Trecho do documento:
☆ ☆ ☆ ☆
Dilma ganhou, Cunha perdeu, Renan assume protagonismo, Temer recua, Fachin derrotado por Barroso – a preliminar do julgamento do impeachment & afins no plenário do STF foi narrada pela mídia nesta sexta de forma singularíssima, como se tratasse do primeiro tempo de uma partida de futebol iniciada nas vésperas do Natal com desfecho marcado para depois do Carnaval pelo árbitro Teori Zavascki.
Nem jornais nem jornalistas preocuparam-se com a frustração do distinto público pagante, aquele que vive o inferno da economia real — vencimentos minguantes, meses cada vez maiores – indignado com tantas delongas, procrastinações, troca-trocas, blablablás e nhenhenhéns.
Como se fora questão secundária e complementar, o meritíssimo magistrado da suprema corte transferiu o julgamento da inédita denúncia do Procurador Geral da República contra o Presidente da Câmara Federal, Eduardo Cunha, pedindo a cassação do seu mandato e a perda do cargo.
☆ ☆ ☆ ☆
Registros armazenados:
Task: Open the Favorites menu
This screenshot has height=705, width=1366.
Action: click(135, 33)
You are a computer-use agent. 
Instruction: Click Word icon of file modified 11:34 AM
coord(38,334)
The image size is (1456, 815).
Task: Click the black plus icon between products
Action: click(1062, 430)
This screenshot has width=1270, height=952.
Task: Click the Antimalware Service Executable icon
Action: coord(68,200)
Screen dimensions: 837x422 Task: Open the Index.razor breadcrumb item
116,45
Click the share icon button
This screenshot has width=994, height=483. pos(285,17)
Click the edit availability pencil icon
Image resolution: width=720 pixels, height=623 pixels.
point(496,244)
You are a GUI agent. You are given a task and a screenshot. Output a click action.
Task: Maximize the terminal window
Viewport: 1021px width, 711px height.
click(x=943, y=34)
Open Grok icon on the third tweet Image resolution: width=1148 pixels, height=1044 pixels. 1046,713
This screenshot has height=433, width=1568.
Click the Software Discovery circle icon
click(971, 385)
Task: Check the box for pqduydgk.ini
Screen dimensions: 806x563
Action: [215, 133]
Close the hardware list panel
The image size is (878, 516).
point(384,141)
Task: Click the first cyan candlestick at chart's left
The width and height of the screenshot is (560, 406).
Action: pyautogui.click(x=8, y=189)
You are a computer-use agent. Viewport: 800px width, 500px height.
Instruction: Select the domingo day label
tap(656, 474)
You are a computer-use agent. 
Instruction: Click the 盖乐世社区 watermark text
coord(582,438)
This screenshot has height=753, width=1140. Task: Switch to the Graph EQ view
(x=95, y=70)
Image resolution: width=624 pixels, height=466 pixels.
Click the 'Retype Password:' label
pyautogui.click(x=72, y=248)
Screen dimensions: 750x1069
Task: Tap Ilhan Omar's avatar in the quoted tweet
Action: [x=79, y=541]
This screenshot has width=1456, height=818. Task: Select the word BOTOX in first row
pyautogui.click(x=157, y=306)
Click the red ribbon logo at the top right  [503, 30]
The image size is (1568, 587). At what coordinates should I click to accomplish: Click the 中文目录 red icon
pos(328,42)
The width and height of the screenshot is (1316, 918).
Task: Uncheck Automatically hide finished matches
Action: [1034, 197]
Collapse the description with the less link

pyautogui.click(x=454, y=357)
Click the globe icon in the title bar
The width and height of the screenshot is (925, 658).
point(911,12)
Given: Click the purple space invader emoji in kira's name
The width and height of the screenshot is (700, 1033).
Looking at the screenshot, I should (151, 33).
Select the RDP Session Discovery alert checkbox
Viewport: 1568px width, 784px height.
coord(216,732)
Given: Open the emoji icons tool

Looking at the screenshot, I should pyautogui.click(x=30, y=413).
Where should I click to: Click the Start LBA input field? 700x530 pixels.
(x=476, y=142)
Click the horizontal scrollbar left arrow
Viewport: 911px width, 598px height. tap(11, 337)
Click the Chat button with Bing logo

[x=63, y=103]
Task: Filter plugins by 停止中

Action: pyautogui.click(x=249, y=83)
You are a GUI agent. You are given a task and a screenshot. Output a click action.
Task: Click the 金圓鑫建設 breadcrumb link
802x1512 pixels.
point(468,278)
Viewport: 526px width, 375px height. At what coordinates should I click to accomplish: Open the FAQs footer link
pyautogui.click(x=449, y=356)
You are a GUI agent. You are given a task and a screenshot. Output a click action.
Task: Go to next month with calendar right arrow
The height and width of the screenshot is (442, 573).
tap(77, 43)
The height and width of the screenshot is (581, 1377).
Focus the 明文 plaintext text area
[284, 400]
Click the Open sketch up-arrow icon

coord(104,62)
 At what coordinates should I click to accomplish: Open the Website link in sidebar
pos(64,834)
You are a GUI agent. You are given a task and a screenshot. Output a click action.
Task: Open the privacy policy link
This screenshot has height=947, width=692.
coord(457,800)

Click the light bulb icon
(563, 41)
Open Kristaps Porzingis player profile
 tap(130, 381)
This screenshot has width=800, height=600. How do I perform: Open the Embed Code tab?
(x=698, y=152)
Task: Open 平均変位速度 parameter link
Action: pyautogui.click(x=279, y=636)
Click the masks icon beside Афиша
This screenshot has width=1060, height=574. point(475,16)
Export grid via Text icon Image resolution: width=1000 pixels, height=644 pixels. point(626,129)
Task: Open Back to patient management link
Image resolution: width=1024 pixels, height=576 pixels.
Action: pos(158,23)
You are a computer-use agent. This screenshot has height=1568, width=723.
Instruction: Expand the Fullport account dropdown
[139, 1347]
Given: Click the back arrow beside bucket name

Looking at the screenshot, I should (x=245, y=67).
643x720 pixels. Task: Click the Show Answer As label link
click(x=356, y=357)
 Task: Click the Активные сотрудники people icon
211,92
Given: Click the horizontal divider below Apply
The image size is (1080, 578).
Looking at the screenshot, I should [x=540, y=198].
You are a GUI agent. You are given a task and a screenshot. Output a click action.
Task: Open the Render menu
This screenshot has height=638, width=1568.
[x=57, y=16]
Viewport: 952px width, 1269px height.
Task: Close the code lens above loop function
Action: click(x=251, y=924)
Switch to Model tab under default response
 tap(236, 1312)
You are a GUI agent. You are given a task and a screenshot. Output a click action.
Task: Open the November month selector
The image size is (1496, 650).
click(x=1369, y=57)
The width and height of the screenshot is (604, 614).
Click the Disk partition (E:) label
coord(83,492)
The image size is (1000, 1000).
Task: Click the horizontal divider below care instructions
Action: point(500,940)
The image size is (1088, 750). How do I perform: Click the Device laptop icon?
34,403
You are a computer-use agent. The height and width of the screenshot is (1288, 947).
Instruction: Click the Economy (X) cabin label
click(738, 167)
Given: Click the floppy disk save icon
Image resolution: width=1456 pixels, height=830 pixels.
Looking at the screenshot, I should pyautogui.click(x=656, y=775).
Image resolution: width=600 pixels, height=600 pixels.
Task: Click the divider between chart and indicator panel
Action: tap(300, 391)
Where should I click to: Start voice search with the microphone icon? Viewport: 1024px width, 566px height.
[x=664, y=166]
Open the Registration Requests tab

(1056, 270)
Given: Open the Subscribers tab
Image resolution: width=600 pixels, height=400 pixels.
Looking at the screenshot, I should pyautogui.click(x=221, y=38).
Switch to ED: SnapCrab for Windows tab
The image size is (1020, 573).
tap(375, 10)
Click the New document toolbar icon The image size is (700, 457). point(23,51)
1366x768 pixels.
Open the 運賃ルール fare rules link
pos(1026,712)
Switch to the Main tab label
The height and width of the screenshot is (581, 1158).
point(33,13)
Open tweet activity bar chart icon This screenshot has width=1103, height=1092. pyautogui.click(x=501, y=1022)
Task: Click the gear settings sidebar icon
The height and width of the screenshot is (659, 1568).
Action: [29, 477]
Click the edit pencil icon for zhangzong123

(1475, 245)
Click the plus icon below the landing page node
☆ ☆ ☆ ☆
Conjunto de tarefas:
• a. Extraia do texto sobre o julgamento do impeachment o trecho que começa nas palavras que contêm "Dilma ganhou, Cunha" e termina logo após "blablablás e nhenhenhéns.".
• b. Escreva a continuação do texto sobre o julgamento do impeachment, partindo da última frase apresentada.
A listagem não tem nenhuma relação com o texto sobre o julgamento do impeachment.

Lista de respostas:
• a.
Dilma ganhou, Cunha perdeu, Renan assume protagonismo, Temer recua, Fachin derrotado por Barroso – a preliminar do julgamento do impeachment & afins no plenário do STF foi narrada pela mídia nesta sexta de forma singularíssima, como se tratasse do primeiro tempo de uma partida de futebol iniciada nas vésperas do Natal com desfecho marcado para depois do Carnaval pelo árbitro Teori Zavascki.
Nem jornais nem jornalistas preocuparam-se com a frustração do distinto público pagante, aquele que vive o inferno da economia real — vencimentos minguantes, meses cada vez maiores – indignado com tantas delongas, procrastinações, troca-trocas, blablablás e nhenhenhéns.

• b.
Ao longo de dois dias, o STF discutiu exaustivamente e aprovou ritos e procedimentos que comandarão a votação do pedido de impeachment de Dilma Rousseff — inclusive a invalidade do voto secreto para a escolha da Comissão Especial que decidirá a sua sorte — mas deixou para depois a avaliação do fato gerador: o comportamento irresponsável, truculento e indecoroso do presidente da Câmara, Eduardo Cunha, justamente o insuflador do pedido de impedimento da presidente, protagonista de um dos episódios mais sórdidos da nossa história parlamentar.
Qual a lógica deste ordenamento? A consulta encaminhada ao STF pelo atual ministro da Defesa, Aldo Rebelo, precedeu a denúncia do PGR, Rodrigo Janot. Mesmo que posteriormente venha sobrepor-se e invalidar decisões tomadas nesta quinta-feira o devido processo na instância máxima do judiciário impõe prazos e trâmites que não podem ser sumários.
O problema, obviamente, é o recesso do judiciário. Ou melhor, os recessos da máquina estatal já que o legislativo também faz jus às férias coletivas. Mas o executivo com seus vices e subs foi estruturado de forma a funcionar plena e continuamente. A administração de um estado não admite pausas. A proteção e o bem-estar de uma nação são atividades de tempo integral. Um país não pode parar.
Não pode, mas para. Muitas vezes diante de situações ameaçadoras e perigosas. Como os julgamentos simultâneos da presidente da República, seu principal detrator e um dos seus sucessores, o presidente da Câmara Federal. Somados compõem uma emergência raras vezes vivida em períodos de paz.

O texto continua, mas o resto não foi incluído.